II. Beschlussfassung
Der Landtag stellt fest:

  • Der Wandel zu einer umfassenden Kreislaufwirtschaft ist entscheidend für den Schutz unserer natürlichen Lebensgrundlagen und für die Erreichung der Nachhaltigkeits- und Klimaziele. Gleichzeitig ermöglicht sie enorme Chancen für die nachhaltige Wirtschafts­entwicklung, Arbeitsplatzeffekte und effektiven Ressourcenschutz.
  • Nordrhein-Westfalen besitzt für den Wandel zur umfassenden Kreislaufwirtschaft auf­grund der räumlichen Bündelung vieler Schlüssel-Akteure in zentralen Wertschöpfungs-ketten und durch viele etablierte Forschungseinrichtungen enorme Potenziale.
  • Die Kunststoffwirtschaft spielt beim Wandel von der linearen zur Kreislaufwirtschaft eine entscheidende Rolle und leistet bei der Erreichung der Recyclingziele der EU sowie der UN-Nachhaltigkeitsziele einen zentralen Beitrag.
  • Der Wandel zu einer Kreislaufwirtschaft muss, insbesondere im Bereich der Kunststoff­wirtschaft, der sogenannten Abfallhierarchie folgen. Kunststoffabfälle sind in erster Linie zu vermeiden und Produkte wiederverwendbar zu gestalten. Wo sich beides nicht errei­chen lässt, muss das Recycling gestärkt und Recyclingquoten erheblich gesteigert wer­den.
  • In Nordrhein-Westfalen besteht Bedarf für eine anwendungsorientierte und interdiszipli­näre Plattform für Kunststoffrecycling, welches sich dem Recycling von Kunststoffen um­fassend widmet und dabei auch Erkenntnisse für ein kreislaufgerechtes Produktdesign ableitet, die anwendungsnah Techniken und Prozesse zum Recycling entwickelt und in konkrete Projekte in Zusammenarbeit mit der Industrie überführt.
  • Chemisches Recycling ist für das Recycling von Kunststoffabfällen ein sinnvoller Bau­stein.
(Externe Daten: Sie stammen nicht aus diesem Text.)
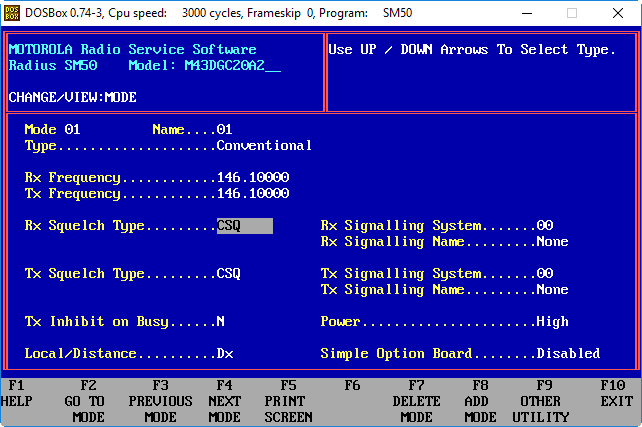
Task: Toggle Tx Inhibit on Busy N value
Action: click(220, 322)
Hierzu bedarf es jedoch noch weiterer Forschung und Entwicklung.
  • Der Landtag beauftragt die Landesregierung aus vorhandenen Mitteln,
  • Nordrhein-Westfalen zum Vorreiter für eine Kreislaufwirtschaft im Bereich der Kunst­stoffe zu machen, um einen besseren Beitrag zum Umwelt- und Klimaschutz zu leisten.
  • zur Initiierung und Förderung einer Plattform für Kunststoffrecycling. Diese sollte die Ko­operation von Wissenschaft und Wirtschaft zur Verbesserung des Produktdesigns und zur Entwicklung von Recyclinganlagen im Industriemaßstab unterstützen.
  • sich auf Bundesebene für geeignete Förder- und Unterstützungsinstrumente für das che­mische Recycling als sinnvolle Ergänzung dort, wo mechanisches Recycling an seine Grenzen stößt, einzusetzen.
  • sich darüber hinaus durch weitere geeignete Maßnahmen wie Vernetzungsangebote, der Förderung von regionalen „Circular-Economy“-Ansätzen sowie regulatorische An­passungen zur Vermeidung von Kunststoffabfällen und für ein nachhaltiges Produktde­sign zu engagieren.
  • auf Bundesebene darauf hinzuwirken, die Entwicklung von Qualitätsstandards für Rezyklate zeitnah einzuführen sowie Innovationen im Bereich der Erfassung, Sortierung und Aufbereitung von Rezyklaten zu unterstützen.
  • sich auf EU-Ebene dafür einzusetzen, dass im Hinblick auf eine praxistaugliche Umset­zung eine Regelung zum Ende der Abfalleigenschaft in Artikel 6 der Abfallrahmen-Richt­linie eine EU-weit einheitliche Verordnung für Kunststoffabfälle erarbeitet wird.
  • gemeinsam mit dem Bund ein Reallabor für chemisches Recycling in Nordrhein-Westfa­len zu entwickeln und umzusetzen.